Mark Cook, at MarketWatch, sees hints and clues in rising Treasury yields. More ominously, he sees parallels to this current market and 1987…
“The summer that year began with a slow, methodical rise in actual rates. Yet the Fed did not raise the discount rate, even though actual rates suggested otherwise. The fall of 1987 arrived with the stock market having hit an all-time high in late August, unfazed by this unsettled condition.
“As it happened, the Federal Reserve was literally forced to raise interest rates. Policymakers were behind the curve severely, just as the Fed is now. The 1987 rising-rate action caused stock prices to tumble more than 30 percent within two months, including a sharp 20 percent selloff in October — still among the Dow Jones Industrial Average’s worst one-day percentage declines ever.
“These warning signs are again visible. The first week of June recorded the highest interest rates since December. Bond prices are down about 12 percent since the end of January.
“The stock market, meanwhile, follows the bond market’s direction — except by a much wider margin. A multiple of 2.0 is conservative. A 2x multiplier figured against the recent 12 percent plus loss in bonds prices would generate a 24 percent decline in stock prices.
“At current levels, such a slide would equate to a loss of about 500 points on the S&P 500 SPX, and a Dow pullback of close to 4,300 points.”
Riding the Waves
Others are sensing a big selloff is in the works. Our old friend Robert Prechter of Elliott Wave International has been following market wave patterns for over 35 years. He believes markets trend in five waves and retrace in three waves.
Quite frankly, no matter how much we squint our eyes at a stock chart, we can’t see a predictable wave pattern for the life of us. Prechter, however, has made a respectable career riding the waves and predicting what will happen next. Currently, he sees wave patterns warning of a potential stock market collapse.

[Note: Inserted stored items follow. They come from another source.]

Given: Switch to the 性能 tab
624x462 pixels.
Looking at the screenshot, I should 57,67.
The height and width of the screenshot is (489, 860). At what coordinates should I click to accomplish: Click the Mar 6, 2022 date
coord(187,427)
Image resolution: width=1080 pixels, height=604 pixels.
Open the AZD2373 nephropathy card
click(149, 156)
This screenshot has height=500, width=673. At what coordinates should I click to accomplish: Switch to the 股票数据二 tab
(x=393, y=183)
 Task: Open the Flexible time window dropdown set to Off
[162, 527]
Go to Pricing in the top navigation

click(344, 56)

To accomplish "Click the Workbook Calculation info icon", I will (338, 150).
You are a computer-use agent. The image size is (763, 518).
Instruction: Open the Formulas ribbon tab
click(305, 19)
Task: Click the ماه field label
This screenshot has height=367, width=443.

“If the cycle is still operating,” says Prechter, “the stock market is at high risk of a sharp collapse. Near term, we’re prepared to see the DOW make one more high. But it doesn’t have to happen.”
“Today, the stock market is in its third mania in 15 years. The historic overvaluation of 2000 has never been properly corrected. But it will be.”
Make of it what you must. From our perspective, regardless of whether you agree with Elliott Wave principles or think they are a load of nonsense, pulling some money out of the stock market right now seems like a good idea.
A tsunami could crash the market before the year’s through.